The streets will be shut down to motorized traffic along North Highland Avenue from 2-6p, this Sunday, May 20ith. The 2 miles stretch of roadway will be closed to cars but open to feet, bikes, and skateboards. Atlanta Streets Aliveis inspired by the open streets projects all over the world. The idea is to let people take over a public space – city streets – and open them up to play, walk, bike, breathe, and make your own fun. Highland Avenue runs through the heart of Atlanta, so this event will link five neighborhoods, including Old Fourth Ward, Inman Park, Poncey-Highland, Atkins Park, and Virginia Highland. Streets closures are from Virginia Avenue to Corley Street (near Freedom Parkway). The route was chosen because of its high bicycle crash rate, the second highest next to Ponce de Leon.
As the website says: This is not your typical festival. Expect a blend of outdoor activitiessuch as cycling, rollerblading, skateboarding, hula-hooping, yoga, kickboxing, and boot camps to more cultural activities such as “theatre on the move”, various a cappella groups, marching bands, choirs and bicycle art. There will be street food vendors in addition to the existing restaurants in each neighborhood.

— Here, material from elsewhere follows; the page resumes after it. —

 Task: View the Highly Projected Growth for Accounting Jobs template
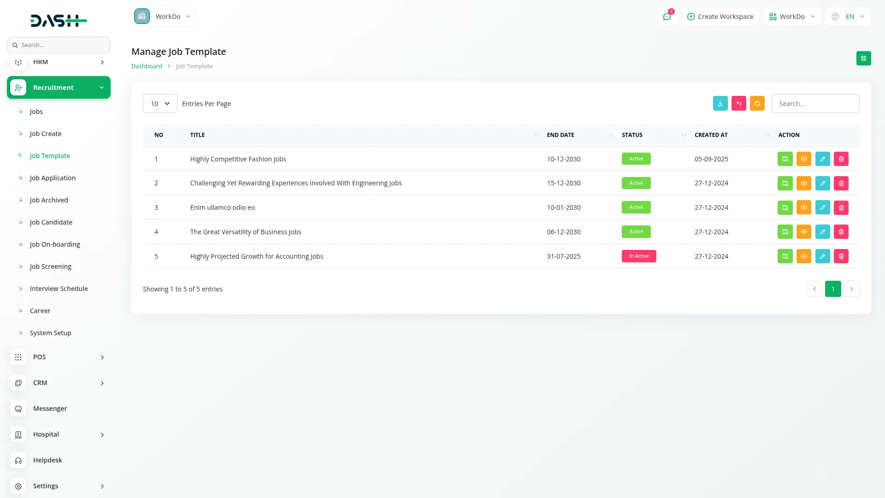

The idea originated in Bogotá, Colombia, where neighborhood activists have opened 70 miles of streets every Sunday. The vision of Atlanta Streets Alive is to encourage Atlanta to develop living streets — streets that appeal to pedestrians, bikers, businesses and neighbors. Streets are publicly owned assets but on most days are used mainly by cars. On this day, people regain ownership of the streets. The past four Atlanta Streets Alive events have attracted on average 3,400 people, but the goal this year is to attract 10,000 people.
Consider carpooling and public transportation to get to this event.